YOUR INSTRUCTIONS ::
In the material, write out again the lines from the one containing "Describe the element at coordinates (516, 230)" through the one containing "coordinates (50, 354).", inclusive. Replace "Identify" with "Find" and change nothing else.

=== Section Start ===

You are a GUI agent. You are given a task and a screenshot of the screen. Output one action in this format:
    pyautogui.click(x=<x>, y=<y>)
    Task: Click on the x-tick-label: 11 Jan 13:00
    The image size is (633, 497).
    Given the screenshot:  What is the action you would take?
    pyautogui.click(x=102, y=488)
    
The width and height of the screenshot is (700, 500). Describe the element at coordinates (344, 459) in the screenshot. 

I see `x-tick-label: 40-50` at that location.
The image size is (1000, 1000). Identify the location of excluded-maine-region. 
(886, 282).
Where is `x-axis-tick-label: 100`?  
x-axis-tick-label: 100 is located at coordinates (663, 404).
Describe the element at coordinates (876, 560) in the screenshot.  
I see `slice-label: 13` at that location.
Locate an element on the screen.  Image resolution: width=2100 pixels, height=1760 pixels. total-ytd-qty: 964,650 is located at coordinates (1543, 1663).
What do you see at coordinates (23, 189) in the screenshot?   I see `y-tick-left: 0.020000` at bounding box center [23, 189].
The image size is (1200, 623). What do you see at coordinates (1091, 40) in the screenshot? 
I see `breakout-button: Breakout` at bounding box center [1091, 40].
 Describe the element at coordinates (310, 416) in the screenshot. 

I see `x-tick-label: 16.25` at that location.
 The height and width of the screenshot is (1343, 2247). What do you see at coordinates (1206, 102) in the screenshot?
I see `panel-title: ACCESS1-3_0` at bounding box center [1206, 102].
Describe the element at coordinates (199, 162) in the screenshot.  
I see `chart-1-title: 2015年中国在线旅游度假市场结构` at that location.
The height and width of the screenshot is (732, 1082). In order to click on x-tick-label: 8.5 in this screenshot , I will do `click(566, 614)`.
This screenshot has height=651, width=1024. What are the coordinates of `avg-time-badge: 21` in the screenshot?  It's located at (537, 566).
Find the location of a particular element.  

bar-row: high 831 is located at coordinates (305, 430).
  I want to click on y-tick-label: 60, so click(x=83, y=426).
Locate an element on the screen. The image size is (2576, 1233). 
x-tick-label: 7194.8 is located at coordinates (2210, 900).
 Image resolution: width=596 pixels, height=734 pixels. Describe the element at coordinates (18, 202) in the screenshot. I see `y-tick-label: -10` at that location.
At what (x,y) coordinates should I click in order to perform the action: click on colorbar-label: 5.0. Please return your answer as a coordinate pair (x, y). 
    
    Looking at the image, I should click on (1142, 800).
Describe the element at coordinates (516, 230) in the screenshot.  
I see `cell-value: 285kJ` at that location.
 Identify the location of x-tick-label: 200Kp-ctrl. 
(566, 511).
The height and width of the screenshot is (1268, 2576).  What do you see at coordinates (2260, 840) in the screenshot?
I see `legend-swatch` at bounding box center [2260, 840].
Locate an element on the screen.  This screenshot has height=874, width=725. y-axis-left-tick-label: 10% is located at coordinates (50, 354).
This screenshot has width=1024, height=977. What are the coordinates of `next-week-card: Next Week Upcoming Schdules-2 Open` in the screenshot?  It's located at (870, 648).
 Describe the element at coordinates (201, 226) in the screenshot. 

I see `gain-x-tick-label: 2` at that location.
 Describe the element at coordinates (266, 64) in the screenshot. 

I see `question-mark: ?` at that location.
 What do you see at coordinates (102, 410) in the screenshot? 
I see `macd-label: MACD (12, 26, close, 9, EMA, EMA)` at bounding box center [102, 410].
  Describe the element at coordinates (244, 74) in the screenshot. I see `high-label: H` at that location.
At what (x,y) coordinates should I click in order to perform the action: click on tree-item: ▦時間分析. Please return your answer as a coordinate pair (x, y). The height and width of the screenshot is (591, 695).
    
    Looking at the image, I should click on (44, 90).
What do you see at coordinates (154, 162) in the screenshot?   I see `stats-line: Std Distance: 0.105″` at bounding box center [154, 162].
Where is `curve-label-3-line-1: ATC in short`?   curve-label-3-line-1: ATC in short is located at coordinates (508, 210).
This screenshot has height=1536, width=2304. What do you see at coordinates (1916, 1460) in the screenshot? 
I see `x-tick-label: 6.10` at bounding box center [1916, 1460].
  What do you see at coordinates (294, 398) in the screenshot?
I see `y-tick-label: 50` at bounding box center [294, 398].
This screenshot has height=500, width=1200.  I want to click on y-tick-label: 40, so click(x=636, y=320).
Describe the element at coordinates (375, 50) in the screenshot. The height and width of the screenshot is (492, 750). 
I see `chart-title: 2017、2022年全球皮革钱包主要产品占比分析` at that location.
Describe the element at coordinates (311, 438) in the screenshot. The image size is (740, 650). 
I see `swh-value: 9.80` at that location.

=== Section End ===

PROBLEM SOLUTION ::
Describe the element at coordinates (516, 230) in the screenshot.  
I see `cell-value: 285kJ` at that location.
 Find the location of x-tick-label: 200Kp-ctrl. 
(566, 511).
The height and width of the screenshot is (1268, 2576).  What do you see at coordinates (2260, 840) in the screenshot?
I see `legend-swatch` at bounding box center [2260, 840].
Locate an element on the screen.  This screenshot has height=874, width=725. y-axis-left-tick-label: 10% is located at coordinates (50, 354).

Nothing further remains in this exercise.